Community bus scheme launched
By Stephen LLoyd
April 30, 2013

VILLAGERS have celebrated the arrival of their own community transport service, the first scheme of its kind in Hampshire.

Hartley Wintney Parish Council officially launched its community bus scheme with a drinks reception on April 22.

The parish council won the contract to operate the new service, kick-started by money from Barratt Homes as part of a deal for its St Mary’s Park development in Dilly Lane.

Starting on May 1, it will provide Monday to Friday peak-time commuter trips to Winchfield Railway Station, twice weekly services to the Meadows Shopping Centre in Camberley and to Basingstoke Hospital, a weekly trip to Basingstoke College of Technology, a Saturday service to the Meadows and a minibus group hire service for local voluntary and community groups.
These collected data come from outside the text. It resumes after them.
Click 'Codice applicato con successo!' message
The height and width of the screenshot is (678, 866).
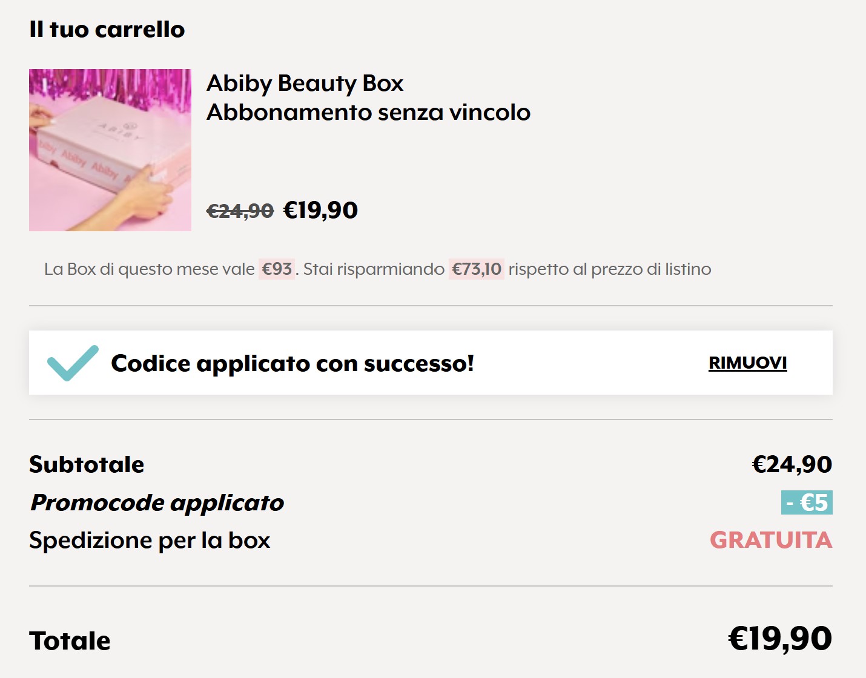(x=293, y=363)

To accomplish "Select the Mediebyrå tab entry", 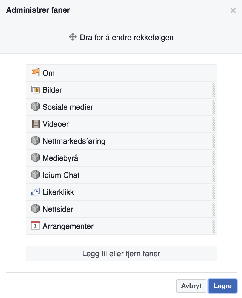I will coord(60,158).
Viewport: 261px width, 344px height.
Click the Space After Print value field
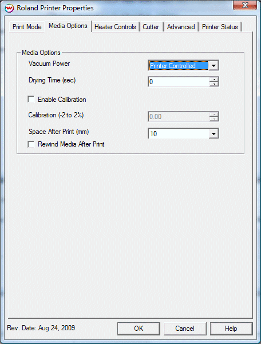179,133
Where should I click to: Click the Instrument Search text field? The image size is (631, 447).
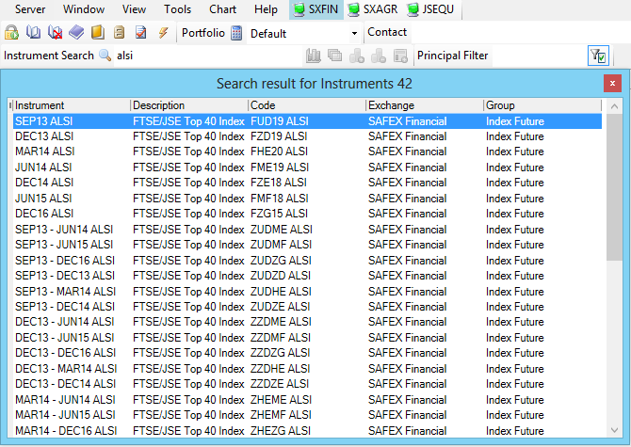pos(202,56)
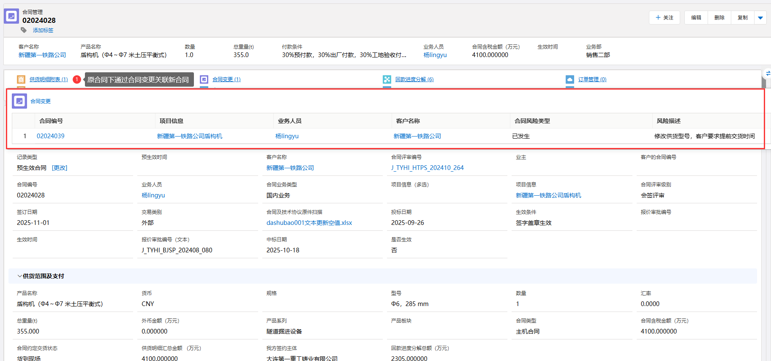771x361 pixels.
Task: Open the dropdown arrow next to 复制
Action: 760,18
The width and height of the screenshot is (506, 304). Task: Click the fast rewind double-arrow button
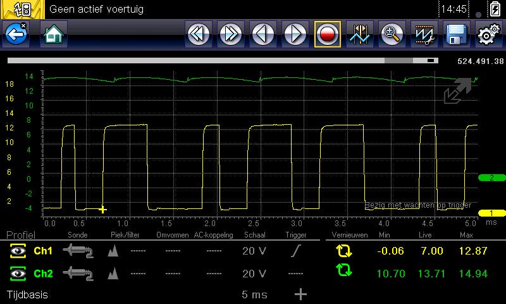coord(199,35)
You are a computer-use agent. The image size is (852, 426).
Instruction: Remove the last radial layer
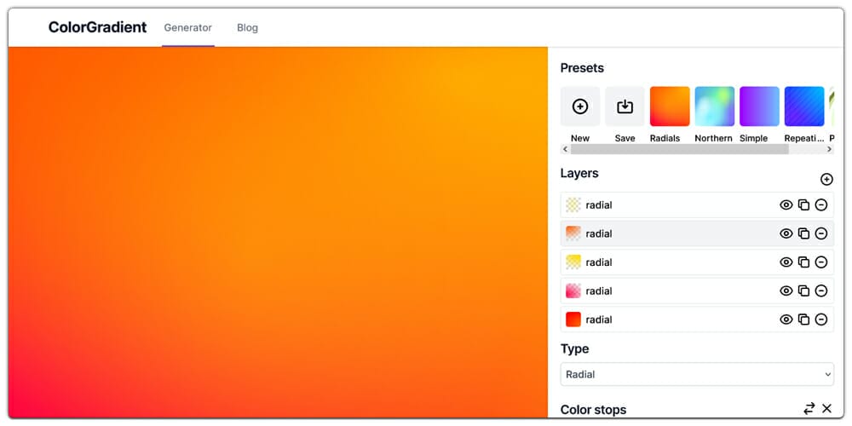click(821, 320)
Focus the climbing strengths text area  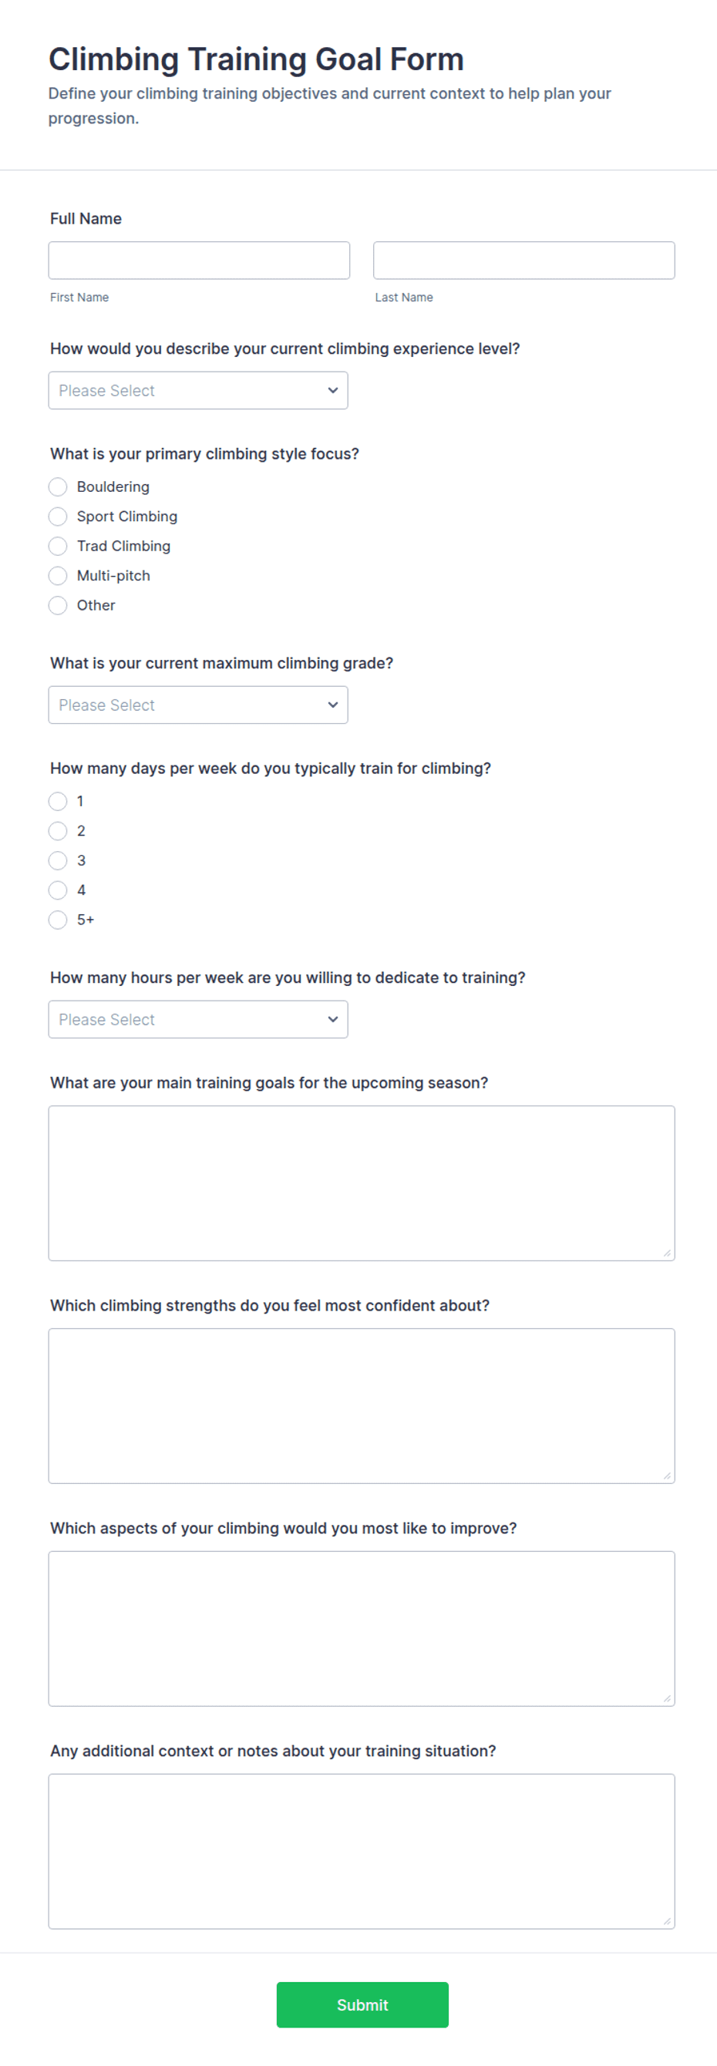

The project was awarded a five-year contract worth £246,000 by Hampshire County Council earlier this year, the culmination of more than two years’ hard work and negotiations by the parish council.

In October 2010, the parish council took the unusual step of asking Hampshire to give it the developer contributions allocated for public transport in the area.

Leah Coney, executive clerk at Hartley Wintney Parish Council, said: “In providing a locally owned and operated service, we can be demand-responsive. This is a sustainable model because it is created from and directed by local need. The service provision is adaptable in ways just not possible on commercial bus routes.”

Mrs Coney explained the scheme would offer a hybrid of services available to all residents of the parish and surrounding villages, including regular shopper trips and journeys to the hospital as well as off peak door-to-door services which she says are vital in a rural community where geographical isolation can be a problem due to a lack of regular public transport.

Fares will be charged in order to supplement the funding in the short term and then to sustain the service in the longer term.

Parish council chairman Dorothy Harvey said it had embraced the localism agenda, focusing on the provision of key services to identify if they can be delivered more effectively at a local level.

“The loss of the main bus service through the village in October 2011 demonstrated the fragility of services reliant upon huge subsidies which cannot be maintained in the current economic climate,” she said.

“This contract means that we can bridge the gap and provide a local, cost effective means of travel for residents.”

The parish council said there has been huge support and interest from the community, with many people already registering to use the range of bus services that will be available.

Community bus administrator Mandy Smith has joined the parish council to manage the scheme on a day-to-day basis, backed by a team of three part-time drivers and two volunteer back-up drivers.